▶ **EXERCISE GOAL**
The answer must be every record below, repeated exactly.

▶ **MATERIAL FOR THE TASK**
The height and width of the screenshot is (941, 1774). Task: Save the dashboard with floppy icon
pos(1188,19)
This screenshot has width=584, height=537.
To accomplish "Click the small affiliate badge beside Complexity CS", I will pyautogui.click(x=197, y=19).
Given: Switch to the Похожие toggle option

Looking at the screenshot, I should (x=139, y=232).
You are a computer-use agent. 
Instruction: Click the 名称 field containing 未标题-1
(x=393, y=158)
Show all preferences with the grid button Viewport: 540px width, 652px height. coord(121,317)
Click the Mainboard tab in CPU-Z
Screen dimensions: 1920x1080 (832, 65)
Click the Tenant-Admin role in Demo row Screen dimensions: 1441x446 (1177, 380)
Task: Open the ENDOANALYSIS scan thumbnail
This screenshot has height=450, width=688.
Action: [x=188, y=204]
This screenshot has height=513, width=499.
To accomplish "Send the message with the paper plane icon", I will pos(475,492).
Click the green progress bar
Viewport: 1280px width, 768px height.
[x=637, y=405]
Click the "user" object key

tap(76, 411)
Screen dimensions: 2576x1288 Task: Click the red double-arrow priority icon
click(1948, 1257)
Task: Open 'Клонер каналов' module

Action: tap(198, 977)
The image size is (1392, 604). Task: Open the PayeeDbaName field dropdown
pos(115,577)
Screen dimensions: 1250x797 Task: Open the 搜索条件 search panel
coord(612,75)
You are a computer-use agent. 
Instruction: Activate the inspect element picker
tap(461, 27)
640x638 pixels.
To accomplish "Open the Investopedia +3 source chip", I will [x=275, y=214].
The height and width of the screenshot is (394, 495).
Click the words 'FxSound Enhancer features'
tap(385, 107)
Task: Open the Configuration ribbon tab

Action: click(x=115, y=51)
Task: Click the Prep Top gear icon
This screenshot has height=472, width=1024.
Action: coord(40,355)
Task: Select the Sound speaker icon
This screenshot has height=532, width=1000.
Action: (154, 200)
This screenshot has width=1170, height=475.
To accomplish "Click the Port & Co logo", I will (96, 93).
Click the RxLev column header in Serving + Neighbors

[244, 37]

▶ **RESPONSE AREA**
The height and width of the screenshot is (941, 1774). Task: Save the dashboard with floppy icon
pos(1188,19)
This screenshot has width=584, height=537.
To accomplish "Click the small affiliate badge beside Complexity CS", I will pyautogui.click(x=197, y=19).
Given: Switch to the Похожие toggle option

Looking at the screenshot, I should (x=139, y=232).
You are a computer-use agent. 
Instruction: Click the 名称 field containing 未标题-1
(x=393, y=158)
Show all preferences with the grid button Viewport: 540px width, 652px height. coord(121,317)
Click the Mainboard tab in CPU-Z
Screen dimensions: 1920x1080 (832, 65)
Click the Tenant-Admin role in Demo row Screen dimensions: 1441x446 (1177, 380)
Task: Open the ENDOANALYSIS scan thumbnail
This screenshot has height=450, width=688.
Action: [x=188, y=204]
This screenshot has height=513, width=499.
To accomplish "Send the message with the paper plane icon", I will pos(475,492).
Click the green progress bar
Viewport: 1280px width, 768px height.
[x=637, y=405]
Click the "user" object key

tap(76, 411)
Screen dimensions: 2576x1288 Task: Click the red double-arrow priority icon
click(1948, 1257)
Task: Open 'Клонер каналов' module

Action: tap(198, 977)
The image size is (1392, 604). Task: Open the PayeeDbaName field dropdown
pos(115,577)
Screen dimensions: 1250x797 Task: Open the 搜索条件 search panel
coord(612,75)
You are a computer-use agent. 
Instruction: Activate the inspect element picker
tap(461, 27)
640x638 pixels.
To accomplish "Open the Investopedia +3 source chip", I will [x=275, y=214].
The height and width of the screenshot is (394, 495).
Click the words 'FxSound Enhancer features'
tap(385, 107)
Task: Open the Configuration ribbon tab

Action: click(x=115, y=51)
Task: Click the Prep Top gear icon
This screenshot has height=472, width=1024.
Action: coord(40,355)
Task: Select the Sound speaker icon
This screenshot has height=532, width=1000.
Action: (154, 200)
This screenshot has width=1170, height=475.
To accomplish "Click the Port & Co logo", I will (96, 93).
Click the RxLev column header in Serving + Neighbors

[244, 37]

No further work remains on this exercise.